■ **To do**
**1)** Rewrite the part of the comment thread that opens with the words "If your database" and closes with "backup and verify.", putting "DB_SCHEMA" in place of "TABLE_SCHEMA".
**2)** Which Postgres version does the updated Dockerfile in the comment thread pull?

■ **Provided passage**
— start —

WadeBarnes commented 3 years ago

If your database does not use a "public" schema, you can specify the name of your database's schema via the TABLE_SCHEMA variable. This will tell the backup-container which schema to backup and verify.

https://github.com/BCDevOps/backup-container/blob/master/openshift/templates/backup/backup-deploy.yaml#L293-L297

MScallion commented 3 years ago

Thanks Wade. Those four parameter values are set to the defaults and the table_schema parameter is set to the appropriate schema. I added the timeout parameter with 300 seconds and the verification now times out in 5 minutes.

I have updated the Dockerfile to pull Postgres v13 as our app database is v13. Hopefully that isn't the cause of the issue.

— end —

■ **Dataset excerpt**
— start —

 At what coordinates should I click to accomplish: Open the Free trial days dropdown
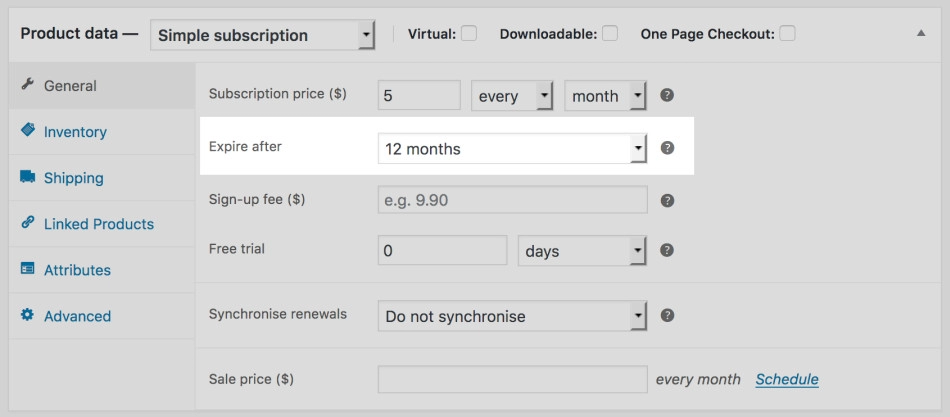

— end —

■ **Solutions below**
**1)**
If your database does not use a "public" schema, you can specify the name of your database's schema via the DB_SCHEMA variable. This will tell the backup-container which schema to backup and verify.

**2)** Postgres v13.